While your child is in the CICU, Children’s might use the following equipment:
- Ventilator - This machine helps your child breathe. A small, plastic tube is guided into the windpipe and attached to the ventilator, which breathes for your child while they are under anesthesia. Many children have the ventilator tube removed right after surgery, but some will benefit from remaining on the ventilator for a few hours afterward so they can rest.
- Intravenous (IV) catheters - These small, plastic tubes inserted into blood vessels provide IV fluids and important medications that help your child recover from the operation.
- Heart lines - Small catheters are placed through the chest wall into the heart to measure blood pressure and to provide certain medicines. These are removed at the bedside when no longer needed.
- Pacer wires - Small wires are attached to the heart at the time of surgery. These are used to allow use of a pacemaker. The pacemaker can help adjust your child’s heart rate and rhythm. These are removed at the bedside when no longer needed.
- Arterial line - A specialized IV placed in the wrist, or other area of the body where a pulse can be felt, measures blood pressure continuously during surgery and while your child is in the ICU.
- Nasogastric (NG) tube - A small, flexible tube keeps the stomach drained of acid and gas bubbles that could build up during surgery.

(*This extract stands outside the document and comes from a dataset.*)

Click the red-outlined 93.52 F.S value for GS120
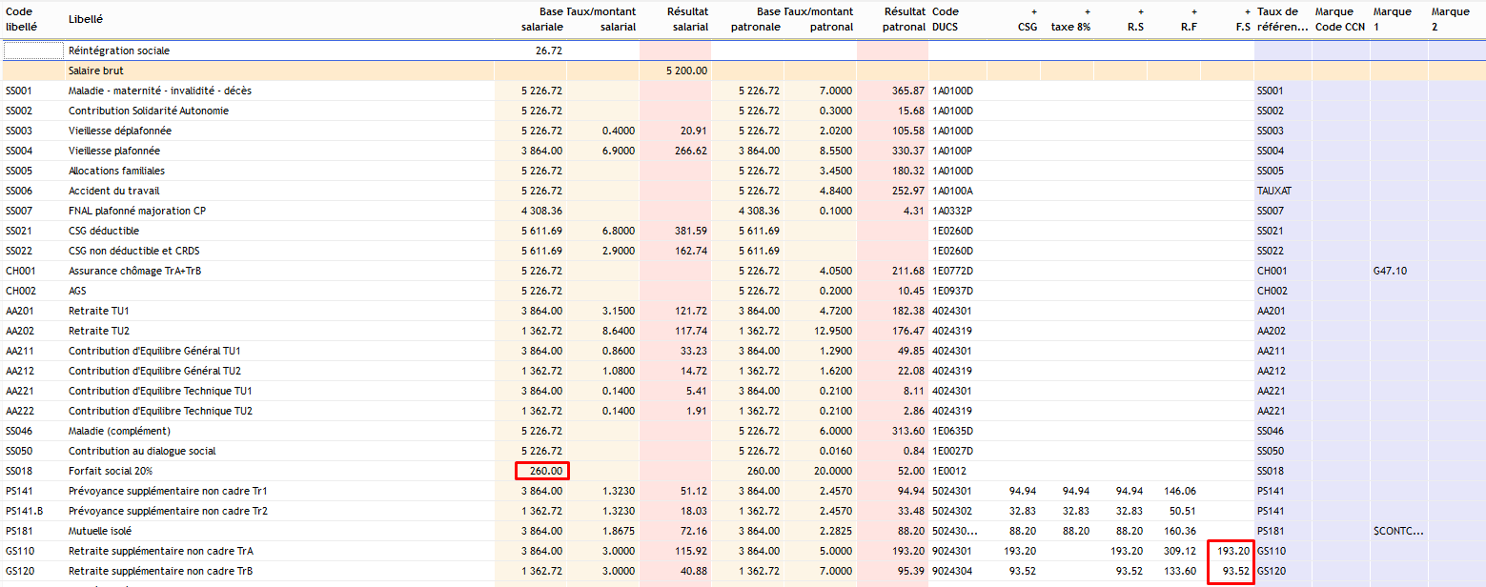The width and height of the screenshot is (1486, 587). click(x=1229, y=571)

- Urinary catheter - This small, flexible tube drains urine out of the bladder and accurately measures how much urine the body makes, which helps determine how well the heart is functioning. Some swelling and puffiness is common after surgery, and your child might be given diuretics to help the kidneys remove excess fluids.
- Chest tube - A drainage tube might be inserted to keep the chest free of blood that would otherwise accumulate after the incision is closed. Bleeding can occur for several hours or even a few days after surgery.

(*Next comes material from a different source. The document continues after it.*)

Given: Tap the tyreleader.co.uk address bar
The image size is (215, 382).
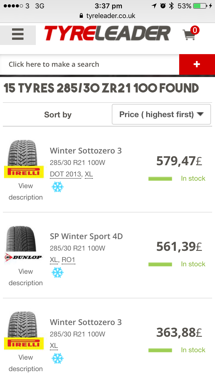Looking at the screenshot, I should point(108,16).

- Heart monitor - This machine constantly displays a picture of your child’s heart rhythm and monitors heart rate, arterial blood pressure and other values.
Your child might need other supportive equipment while in the CICU or afterward. They will be kept as comfortable as possible with medications that relieve pain and anxiety, and the staff might also ask for your input on how best to soothe and comfort your child.
Your child will need to stay in the hospital 1-2 weeks to recover after a Rastelli procedure. After your child is discharged from the CICU, they will recuperate on another cardiac floor for a few days before going home. You will learn how to care for your child at home and will receive instructions on medications, activity limitations and follow-up appointments before your child is sent home.
Care for your child at home following a Rastelli procedure
Most children feel fairly comfortable when they go home, and your physician might recommend pain medications, such as acetaminophen or ibuprofen, to keep them comfortable. Your child might become tired more quickly than before surgery, but they usually will be allowed to play with supervision. It’s important to avoid blows to the chest that might cause injury to the incision or breastbone. Within a few weeks, your child should be fully recovered and able to participate in normal activity.
Long-term outlook and success rates of a Rastelli procedure
Rastelli procedure success rates vary depending on your child’s specific diagnosis, but this is generally considered a low-risk procedure. Many children go on to lead relatively normal lives, though they might need to avoid strenuous competitive sports. Surgically implanted conduits and valves can wear out or develop problems over time, so your child might eventually need another surgery later to repair or replace the conduit and/or valve. Your child will always need to be monitored by a cardiologist in case new problems develop, and once they reach adulthood, they should seek out a program that specializes in adult congenital heart disease like Children’s ACHD program.